------ Task input ------

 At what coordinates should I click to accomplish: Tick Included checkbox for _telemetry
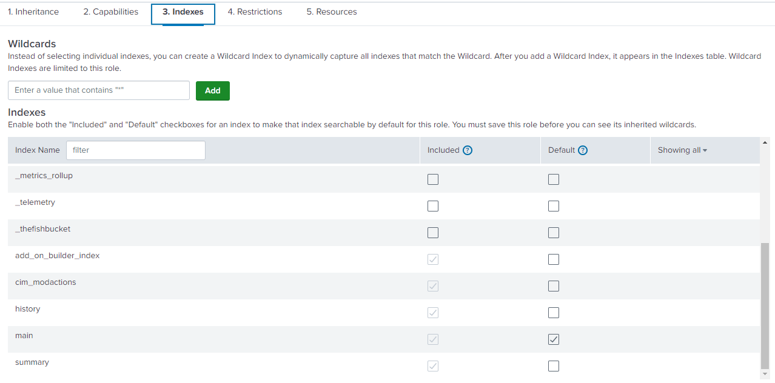click(433, 206)

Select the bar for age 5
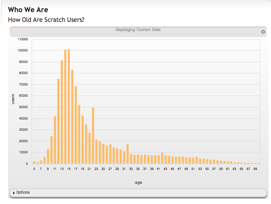pyautogui.click(x=34, y=162)
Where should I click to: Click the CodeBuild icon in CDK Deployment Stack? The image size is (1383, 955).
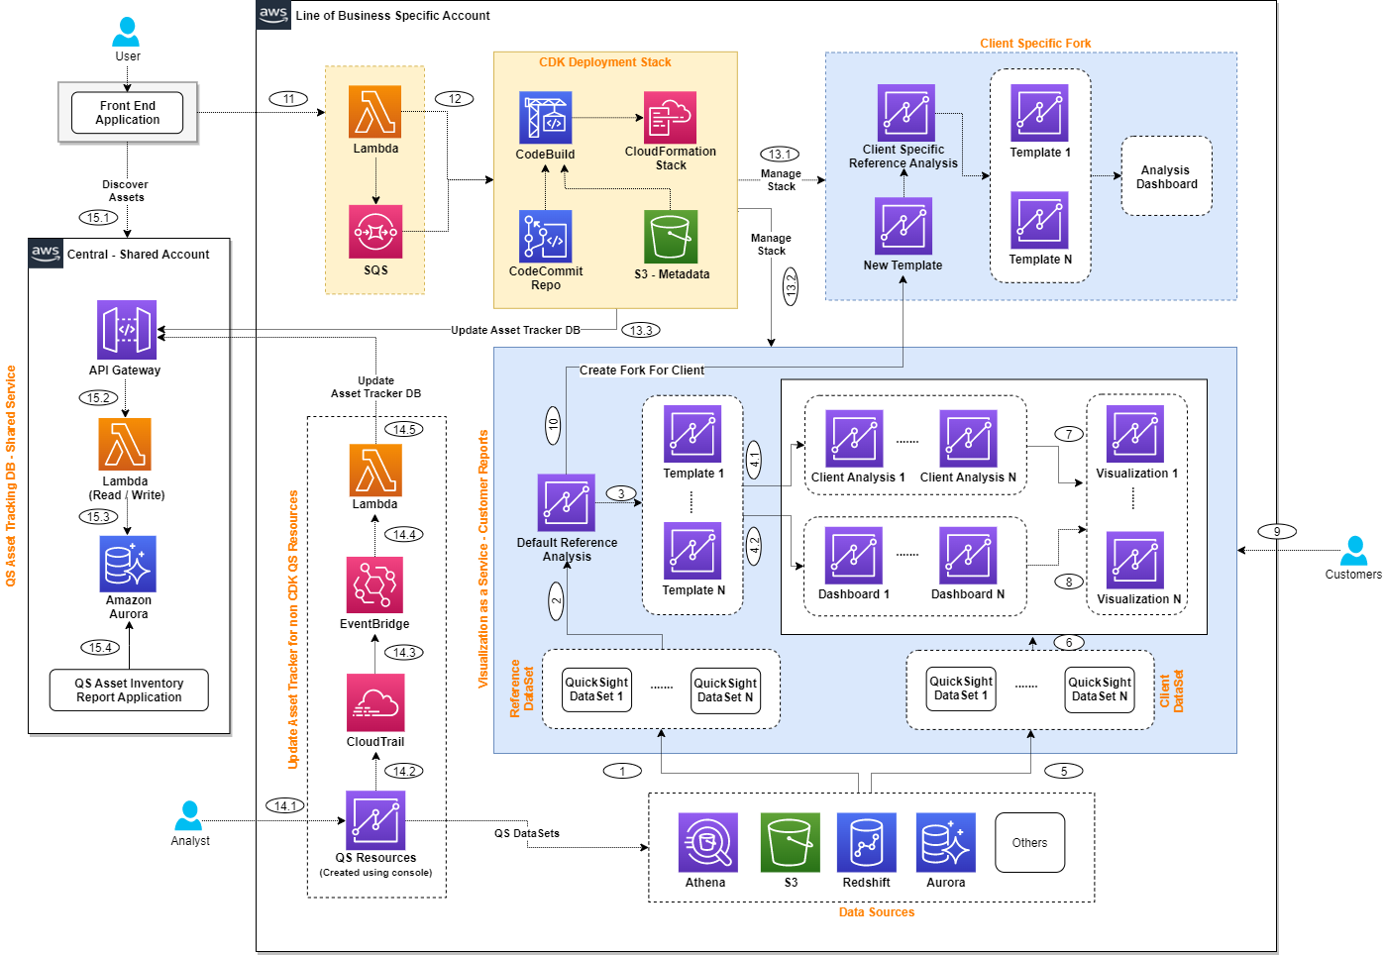pos(545,116)
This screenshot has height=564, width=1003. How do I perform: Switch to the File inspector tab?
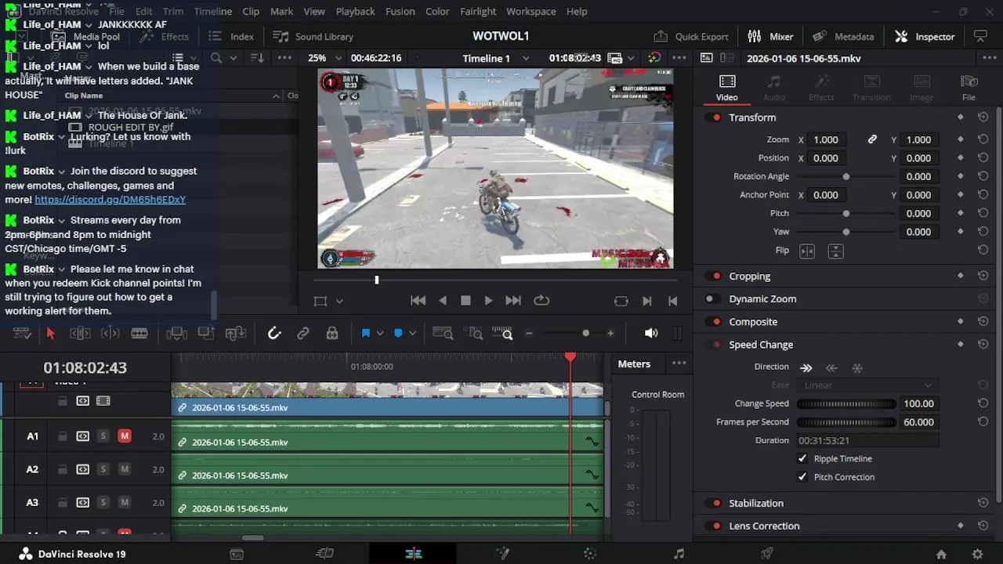969,88
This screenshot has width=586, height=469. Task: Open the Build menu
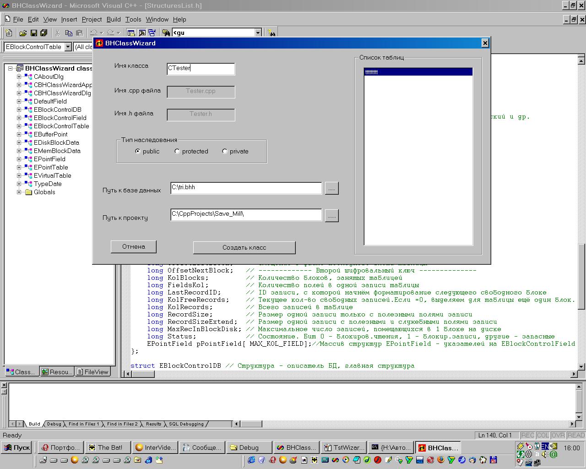(x=114, y=19)
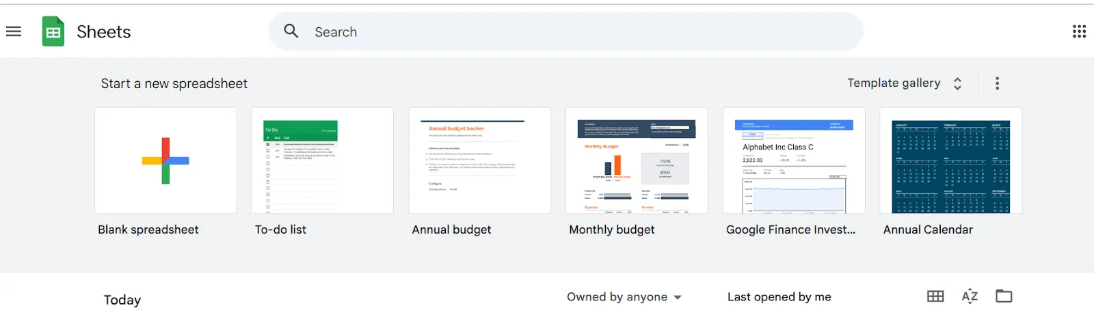This screenshot has width=1094, height=321.
Task: Open the Google apps grid launcher
Action: pos(1079,31)
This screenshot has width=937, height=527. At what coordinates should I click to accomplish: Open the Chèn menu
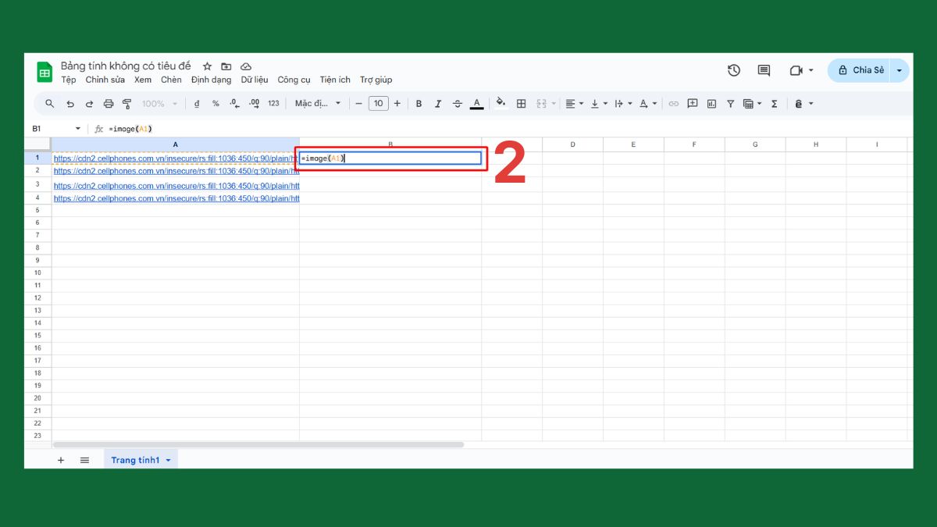(x=171, y=79)
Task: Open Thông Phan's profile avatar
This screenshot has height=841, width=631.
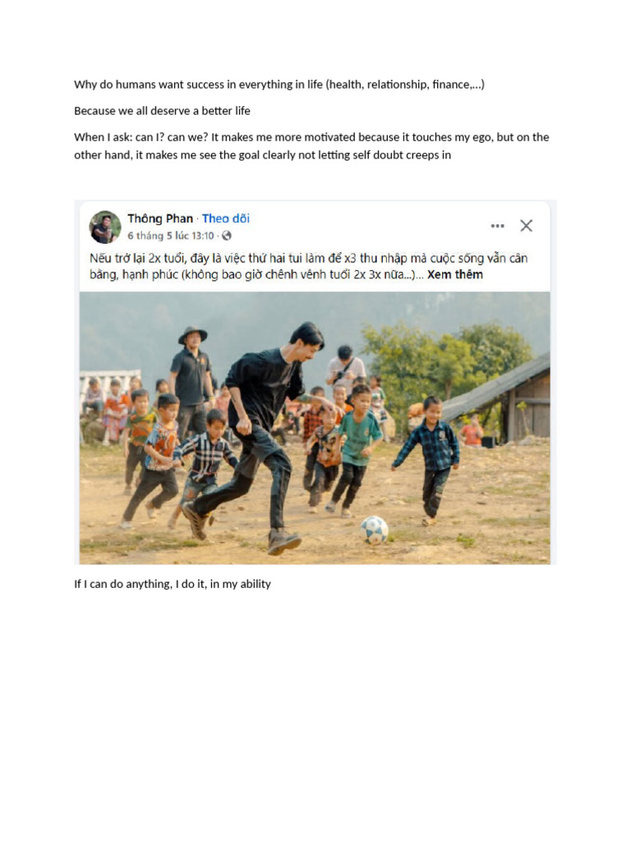Action: tap(105, 227)
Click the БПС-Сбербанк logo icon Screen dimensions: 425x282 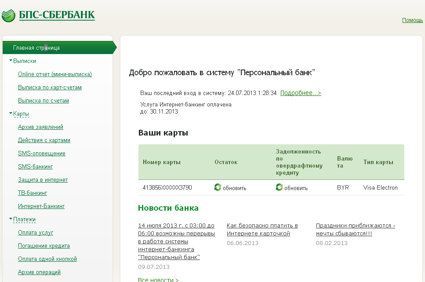(x=9, y=15)
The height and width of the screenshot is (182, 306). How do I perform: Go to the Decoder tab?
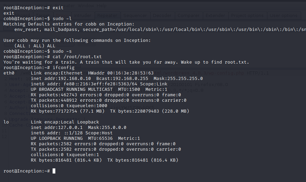(x=162, y=15)
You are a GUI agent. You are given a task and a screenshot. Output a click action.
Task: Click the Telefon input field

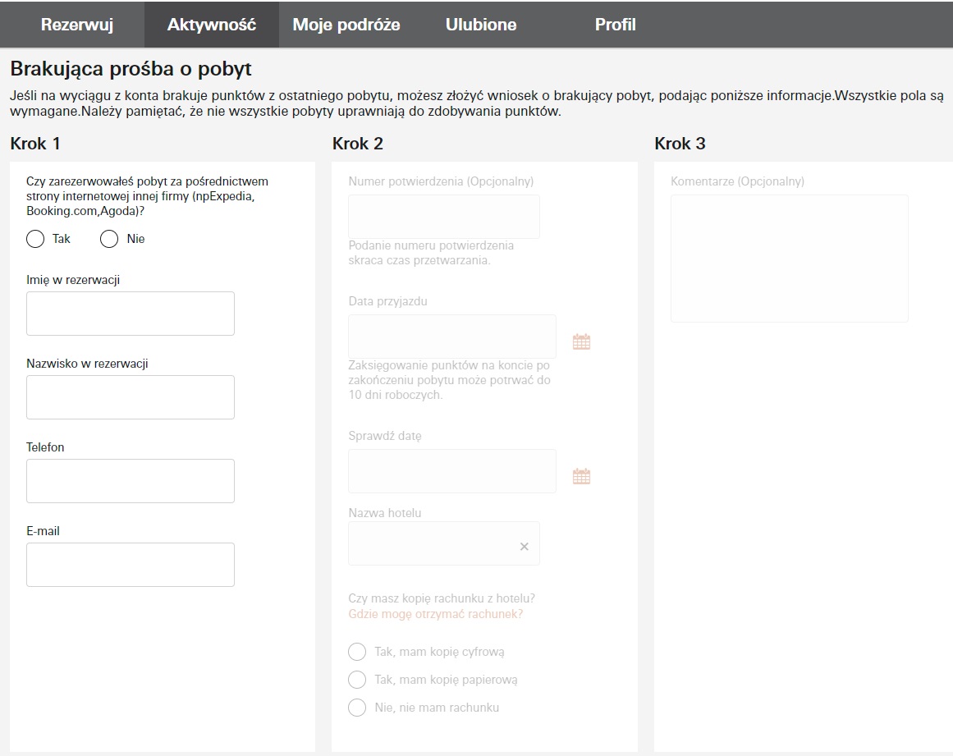tap(130, 481)
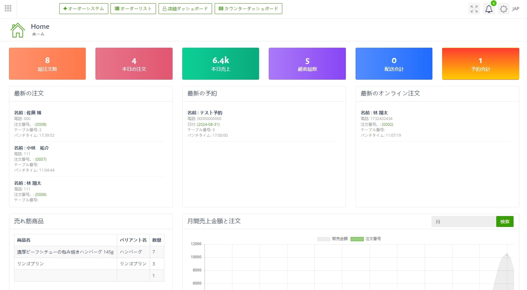This screenshot has width=527, height=290.
Task: Open the apps grid menu icon
Action: 8,8
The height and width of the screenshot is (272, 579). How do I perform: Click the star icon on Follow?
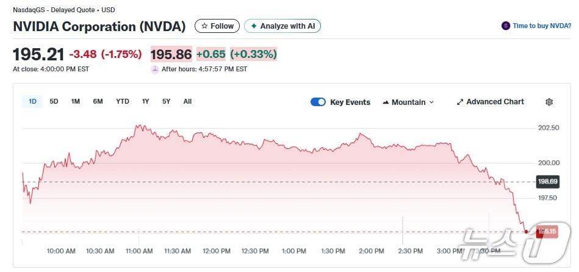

------

The lines from the one holding "Task: Click the Telefon input field" to the final line of the entries are to be duplicated exactly, and the pictures are to be left out.

Task: Click the Telefon input field

tap(130, 481)
This screenshot has width=527, height=290.
Task: Open the apps grid menu icon
Action: 8,8
The height and width of the screenshot is (272, 579). How do I perform: Click the star icon on Follow?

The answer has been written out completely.